Près de 338.000 bénéficiaires de la régularisation extraordinaire cotisent désormais à la Sécurité sociale espagnole. Plus de la moitié ont moins de 35 ans, une proportion deux fois supérieure à celle observée parmi les travailleurs espagnols. Au-delà du débat politique sur l’immigration, ces chiffres mettent en lumière une autre réalité : dans une Espagne vieillissante, la main-d’œuvre étrangère occupe une place croissante dans l’emploi et le financement du système social.
L’immigration n’est pas seulement une affaire de frontières en Espagne. Les dernières données de la Sécurité sociale montrent qu’elle est aussi devenue une composante majeure du marché du travail. Au 31 août, 337.917 étrangers issus du processus extraordinaire de régularisation étaient affiliés, sur un total de plus de 3,5 millions de travailleurs étrangers.
Le profil démographique de ces nouveaux cotisants est particulièrement révélateur. 55 % ont moins de 35 ans, contre 36,7 % pour l’ensemble des travailleurs étrangers et seulement 25,6 % pour les affiliés espagnols. Cela représente quelque 185.400 nouveaux cotisants régularisés âgés de moins de 35 ans. À l’autre extrémité, seulement 4,7 % ont plus de 54 ans, contre près de 24 % chez les travailleurs espagnols.
Une immigration qui change aussi les comptes sociaux
Cette jeunesse constitue un atout pour un pays confronté au vieillissement de sa population et à l’augmentation progressive du nombre de retraités. L’Espagne compte actuellement environ 2,5 cotisants par pensionné, contre une moyenne de 2,3 entre 2011 et 2020. L’arrivée de travailleurs plus jeunes élargit donc la base des cotisations, même si elle ne suffit évidemment pas à résoudre à elle seule le financement futur des retraites.
Une prudence s’impose également : 337.917 nouveaux affiliés ne signifient pas autant d’emplois nouvellement créés. Une partie des personnes régularisées travaillait déjà dans l’économie informelle. Le processus permet alors moins de créer un poste que de faire entrer un emploi existant dans la légalité, avec cotisations sociales et fiscalité.
L’effet apparaît néanmoins dans les statistiques. En août, l’Espagne comptait en moyenne 3,55 millions de travailleurs étrangers affiliés, soit 482.490 de plus qu’un an auparavant.

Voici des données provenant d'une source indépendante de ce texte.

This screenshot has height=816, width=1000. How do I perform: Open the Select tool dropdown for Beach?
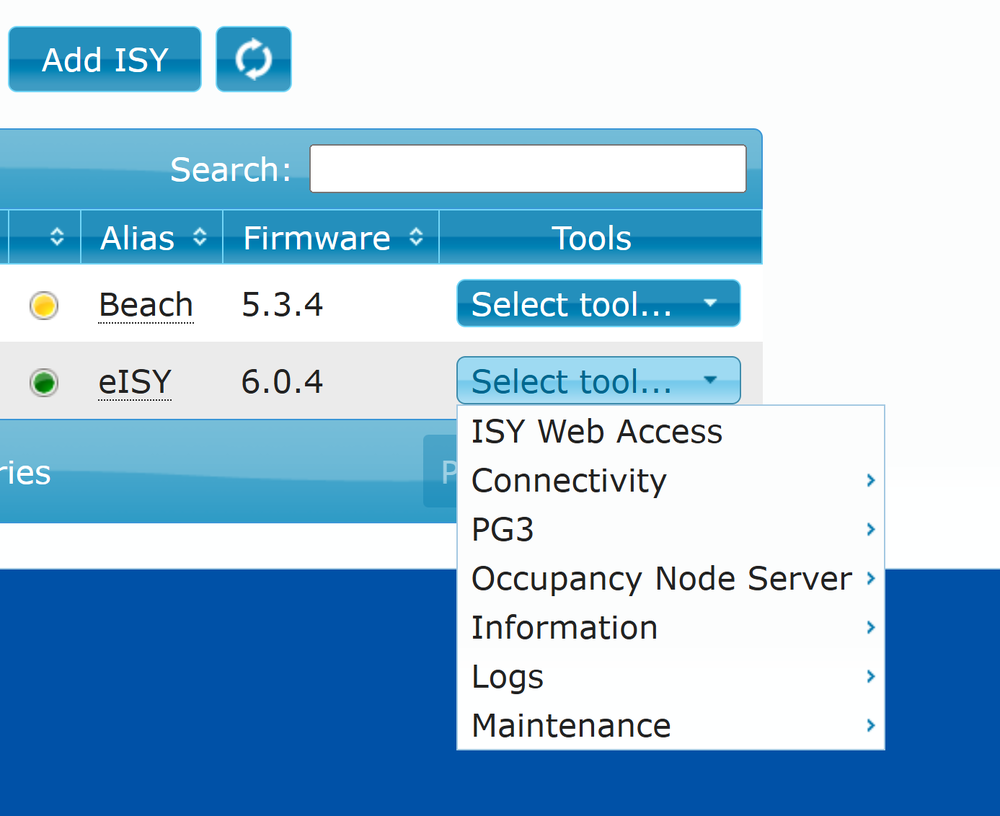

337.900 cotisants, 40.400 demandeurs d’emploi
La régularisation produit également un phénomène apparemment contradictoire : elle augmente simultanément l’affiliation et le chômage enregistré.
Au 31 août, quelque 40.400 personnes régularisées étaient inscrites comme demandeurs d’emploi, contre près de 338.000 déjà affiliées. Pour chaque personne issue du processus inscrite au chômage, on compte ainsi environ 8,4 cotisants. L’explication est simple : obtenir une autorisation de travail permet également de s’inscrire pour la première fois auprès des services publics de l’emploi.
Les Marocains représentent plus d’un régularisé actif sur dix
Le processus dessine aussi une nouvelle carte de l’immigration professionnelle. Les Colombiens représentent 28,8 % des régularisés déjà au travail et les Vénézuéliens 19,7 %. À eux deux, ils constituent presque la moitié du total.
Les Marocains représentent 11,3 % des régularisés qui cotisent, une proportion très proche de leur poids — 11,8 % — dans l’ensemble de l’emploi étranger. Le Maroc occupait par ailleurs la deuxième place parmi les nationalités ayant demandé la régularisation, avec 13,3 % des dossiers déposés.
Ces données déplacent quelque peu le regard sur l’immigration en Espagne. Le débat public reste dominé par les arrivées, les frontières et les controverses identitaires. Mais derrière ce bruit politique apparaît une autre réalité : une Espagne qui vieillit dépend de plus en plus des travailleurs venus d’ailleurs.
Le véritable défi ne consiste donc plus seulement à gérer les flux migratoires. Il consiste aussi à réussir durablement l’intégration professionnelle, sociale et économique de ceux qui participent déjà au fonctionnement du pays.